*Aim of the task*
Copy the data below line for line, with no changes.

*Given records*
▽
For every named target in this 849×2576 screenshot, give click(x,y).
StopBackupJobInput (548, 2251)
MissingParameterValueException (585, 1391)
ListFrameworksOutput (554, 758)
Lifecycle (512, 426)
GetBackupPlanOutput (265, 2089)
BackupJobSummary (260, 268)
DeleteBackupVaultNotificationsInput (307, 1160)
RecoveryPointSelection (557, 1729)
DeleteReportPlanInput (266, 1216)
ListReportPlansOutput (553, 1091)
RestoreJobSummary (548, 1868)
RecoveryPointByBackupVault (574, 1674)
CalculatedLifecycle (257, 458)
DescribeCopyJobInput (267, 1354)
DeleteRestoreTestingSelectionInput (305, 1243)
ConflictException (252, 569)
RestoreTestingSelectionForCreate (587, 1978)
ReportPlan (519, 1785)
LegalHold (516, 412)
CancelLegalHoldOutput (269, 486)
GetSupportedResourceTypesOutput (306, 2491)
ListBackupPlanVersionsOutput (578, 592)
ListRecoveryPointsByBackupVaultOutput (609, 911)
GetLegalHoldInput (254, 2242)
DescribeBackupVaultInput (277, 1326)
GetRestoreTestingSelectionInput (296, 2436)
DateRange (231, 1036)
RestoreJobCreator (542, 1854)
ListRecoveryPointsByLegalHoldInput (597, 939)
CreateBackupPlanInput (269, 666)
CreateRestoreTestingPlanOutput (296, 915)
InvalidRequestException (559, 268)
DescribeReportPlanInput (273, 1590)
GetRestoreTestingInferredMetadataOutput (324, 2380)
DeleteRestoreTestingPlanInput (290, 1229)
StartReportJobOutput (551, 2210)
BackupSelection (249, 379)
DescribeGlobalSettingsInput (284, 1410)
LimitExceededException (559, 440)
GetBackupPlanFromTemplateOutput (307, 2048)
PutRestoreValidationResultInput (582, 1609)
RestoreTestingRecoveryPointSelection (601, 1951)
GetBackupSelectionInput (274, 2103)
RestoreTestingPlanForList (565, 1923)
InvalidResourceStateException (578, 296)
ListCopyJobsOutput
△
*Answer to this problem*
For every named target in this 849×2576 screenshot, give click(x,y).
StopBackupJobInput (548, 2251)
MissingParameterValueException (585, 1391)
ListFrameworksOutput (554, 758)
Lifecycle (512, 426)
GetBackupPlanOutput (265, 2089)
BackupJobSummary (260, 268)
DeleteBackupVaultNotificationsInput (307, 1160)
RecoveryPointSelection (557, 1729)
DeleteReportPlanInput (266, 1216)
ListReportPlansOutput (553, 1091)
RestoreJobSummary (548, 1868)
RecoveryPointByBackupVault (574, 1674)
CalculatedLifecycle (257, 458)
DescribeCopyJobInput (267, 1354)
DeleteRestoreTestingSelectionInput (305, 1243)
ConflictException (252, 569)
RestoreTestingSelectionForCreate (587, 1978)
ReportPlan (519, 1785)
LegalHold (516, 412)
CancelLegalHoldOutput (269, 486)
GetSupportedResourceTypesOutput (306, 2491)
ListBackupPlanVersionsOutput (578, 592)
ListRecoveryPointsByBackupVaultOutput (609, 911)
GetLegalHoldInput (254, 2242)
DescribeBackupVaultInput (277, 1326)
GetRestoreTestingSelectionInput (296, 2436)
DateRange (231, 1036)
RestoreJobCreator (542, 1854)
ListRecoveryPointsByLegalHoldInput (597, 939)
CreateBackupPlanInput (269, 666)
CreateRestoreTestingPlanOutput (296, 915)
InvalidRequestException (559, 268)
DescribeReportPlanInput (273, 1590)
GetRestoreTestingInferredMetadataOutput (324, 2380)
DeleteRestoreTestingPlanInput (290, 1229)
StartReportJobOutput (551, 2210)
BackupSelection (249, 379)
DescribeGlobalSettingsInput (284, 1410)
LimitExceededException (559, 440)
GetBackupPlanFromTemplateOutput (307, 2048)
PutRestoreValidationResultInput (582, 1609)
RestoreTestingRecoveryPointSelection (601, 1951)
GetBackupSelectionInput (274, 2103)
RestoreTestingPlanForList (565, 1923)
InvalidResourceStateException (578, 296)
ListCopyJobsOutput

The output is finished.